My research areas are CAD algorithms, design methodologies for SoCs, formal verfication, and embedded system design. My research objective is to increase the performance and quality of hardware and software systems, and to make the design and implementations efficient and error-free.

Current Projects

Performance Improvement of Latency-Insensitive Design

The goal of this project is to optimize performance of latency-insensitive systems by exploiting the individual features of white- box processing cores and by deriving novel algorithms for throughput-oriented system floorplanning. The overall goal of this research is to improve the performance of a latency-insensitive system in terms of average data processing throughput without violating possible "tight latency constraints" among its components.

The technique based on the characteristics of separate processing cores is motivated by the observation that a component does not need to be stalled if an incoming void data token is not necessary for the current computation (thus the token is a don't care).
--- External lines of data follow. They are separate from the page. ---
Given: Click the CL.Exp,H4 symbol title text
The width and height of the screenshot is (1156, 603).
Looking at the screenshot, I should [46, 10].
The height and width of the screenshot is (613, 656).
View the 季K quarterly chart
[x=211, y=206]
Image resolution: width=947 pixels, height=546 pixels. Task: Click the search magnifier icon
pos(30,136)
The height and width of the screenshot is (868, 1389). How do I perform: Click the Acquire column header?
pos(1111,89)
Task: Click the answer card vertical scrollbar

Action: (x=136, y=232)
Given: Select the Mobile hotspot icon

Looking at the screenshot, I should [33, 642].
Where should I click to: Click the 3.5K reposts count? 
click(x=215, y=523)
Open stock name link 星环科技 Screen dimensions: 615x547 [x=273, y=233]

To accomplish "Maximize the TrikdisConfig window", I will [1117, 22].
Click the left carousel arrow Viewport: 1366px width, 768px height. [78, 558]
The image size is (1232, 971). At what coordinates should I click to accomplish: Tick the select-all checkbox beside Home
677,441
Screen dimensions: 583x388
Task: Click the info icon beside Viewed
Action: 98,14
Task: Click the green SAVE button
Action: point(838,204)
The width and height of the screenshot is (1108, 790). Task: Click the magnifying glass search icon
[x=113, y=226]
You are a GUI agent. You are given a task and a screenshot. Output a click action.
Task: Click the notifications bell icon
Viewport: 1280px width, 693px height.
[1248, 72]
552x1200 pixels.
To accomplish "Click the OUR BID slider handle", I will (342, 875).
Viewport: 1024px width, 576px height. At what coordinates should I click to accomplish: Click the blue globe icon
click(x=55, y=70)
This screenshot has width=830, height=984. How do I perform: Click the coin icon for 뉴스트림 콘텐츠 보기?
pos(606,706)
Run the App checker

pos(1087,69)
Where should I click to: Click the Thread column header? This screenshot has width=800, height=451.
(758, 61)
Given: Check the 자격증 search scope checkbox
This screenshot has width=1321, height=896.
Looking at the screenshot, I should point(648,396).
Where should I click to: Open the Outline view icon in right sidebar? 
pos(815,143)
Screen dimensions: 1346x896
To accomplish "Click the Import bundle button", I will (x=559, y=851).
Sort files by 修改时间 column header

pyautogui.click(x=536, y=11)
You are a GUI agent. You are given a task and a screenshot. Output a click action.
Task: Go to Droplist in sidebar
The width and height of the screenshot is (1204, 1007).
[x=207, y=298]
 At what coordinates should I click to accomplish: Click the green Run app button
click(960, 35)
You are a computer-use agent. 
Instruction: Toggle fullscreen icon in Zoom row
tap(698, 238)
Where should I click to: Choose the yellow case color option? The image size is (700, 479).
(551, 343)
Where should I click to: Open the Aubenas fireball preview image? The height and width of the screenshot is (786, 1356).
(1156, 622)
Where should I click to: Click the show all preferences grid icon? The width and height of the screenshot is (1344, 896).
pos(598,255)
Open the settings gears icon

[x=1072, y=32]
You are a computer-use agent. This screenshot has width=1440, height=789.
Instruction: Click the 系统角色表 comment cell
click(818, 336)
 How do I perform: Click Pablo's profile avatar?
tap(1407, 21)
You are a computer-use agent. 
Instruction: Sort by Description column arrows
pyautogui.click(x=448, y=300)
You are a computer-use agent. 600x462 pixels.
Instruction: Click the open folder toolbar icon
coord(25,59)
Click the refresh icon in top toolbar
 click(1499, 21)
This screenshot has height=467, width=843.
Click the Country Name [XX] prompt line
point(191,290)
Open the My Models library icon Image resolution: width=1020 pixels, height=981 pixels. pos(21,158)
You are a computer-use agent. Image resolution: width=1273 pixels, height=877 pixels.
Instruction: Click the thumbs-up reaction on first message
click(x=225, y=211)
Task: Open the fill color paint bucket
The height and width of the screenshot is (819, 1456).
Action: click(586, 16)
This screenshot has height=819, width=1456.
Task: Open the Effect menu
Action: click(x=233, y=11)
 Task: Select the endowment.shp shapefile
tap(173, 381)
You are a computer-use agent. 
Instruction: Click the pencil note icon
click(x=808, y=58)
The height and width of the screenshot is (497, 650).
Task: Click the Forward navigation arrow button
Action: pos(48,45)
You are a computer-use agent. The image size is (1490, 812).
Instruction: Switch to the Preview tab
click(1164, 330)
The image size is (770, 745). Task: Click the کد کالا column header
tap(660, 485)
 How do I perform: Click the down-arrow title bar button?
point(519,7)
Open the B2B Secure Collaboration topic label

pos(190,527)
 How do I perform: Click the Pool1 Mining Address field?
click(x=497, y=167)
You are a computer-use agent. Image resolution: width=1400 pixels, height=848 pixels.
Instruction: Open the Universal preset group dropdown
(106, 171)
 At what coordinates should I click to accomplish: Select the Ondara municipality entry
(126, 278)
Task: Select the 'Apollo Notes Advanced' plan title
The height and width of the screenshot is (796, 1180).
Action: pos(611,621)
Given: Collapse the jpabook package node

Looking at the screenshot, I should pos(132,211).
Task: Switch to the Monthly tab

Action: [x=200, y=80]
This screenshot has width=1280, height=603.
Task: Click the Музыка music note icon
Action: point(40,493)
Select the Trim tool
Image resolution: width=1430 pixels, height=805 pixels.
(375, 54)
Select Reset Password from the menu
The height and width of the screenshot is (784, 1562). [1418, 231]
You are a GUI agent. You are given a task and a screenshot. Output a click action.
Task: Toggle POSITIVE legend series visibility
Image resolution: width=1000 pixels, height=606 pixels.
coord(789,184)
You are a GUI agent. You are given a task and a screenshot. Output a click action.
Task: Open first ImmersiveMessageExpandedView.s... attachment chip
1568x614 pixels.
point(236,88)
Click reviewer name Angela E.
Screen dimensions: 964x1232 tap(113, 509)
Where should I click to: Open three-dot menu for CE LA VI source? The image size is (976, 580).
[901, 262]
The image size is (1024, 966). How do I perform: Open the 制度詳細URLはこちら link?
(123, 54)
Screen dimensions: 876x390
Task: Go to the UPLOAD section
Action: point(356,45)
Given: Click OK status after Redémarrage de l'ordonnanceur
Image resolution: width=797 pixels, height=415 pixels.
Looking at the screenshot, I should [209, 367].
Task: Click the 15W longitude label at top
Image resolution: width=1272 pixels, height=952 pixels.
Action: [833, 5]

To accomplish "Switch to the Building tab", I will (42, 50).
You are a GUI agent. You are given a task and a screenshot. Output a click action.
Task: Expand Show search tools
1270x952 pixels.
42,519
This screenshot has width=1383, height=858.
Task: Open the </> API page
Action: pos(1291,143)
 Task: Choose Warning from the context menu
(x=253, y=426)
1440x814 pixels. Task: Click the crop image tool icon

The initial results show that this DC-based speed-up is promising, and can be achieved with little hardware overhead.

Throughput-driven physical design provides another avenue to improve system performance. By careful floorplanning and placing components one can avoid throughput penalties induced by using relay stations to accommodate communication delays. However, this opportunity has not been fully taken by state-of-the-art physical design tools.

Code Compression for Embedded Systems

I am also working on code compression for embedded systems. I developed an architecture-oriented compression framework for embedded microprocessors, which achieves the best program compressions on ARM processors without any modification to compiler tools. I also discovered a new, low-overhead multiple Huffman coding technique, called curve-fitting Huffman code, and various efficient state- and context-based higher-order models. Currently I am working on techniques to automatically construct higher-order models, and applying the framework to a wider range of microprocessors.

Past Projects

Synthesis of Control Policies for Controlled Petri Nets

My master thesis focused on synthesis of control policies for controlled Petri nets. A controlled Petri net is used to model a discrete event system, in which a control policy is sought to guarantee certain desirable properties. In this work I developed a novel synthesis technique using model checking technique based on temporal logic to guide the synthesis process. This method went beyond the limit of traditional synthesizers: one can find a policy ensuring any property expressible in the temporal logic.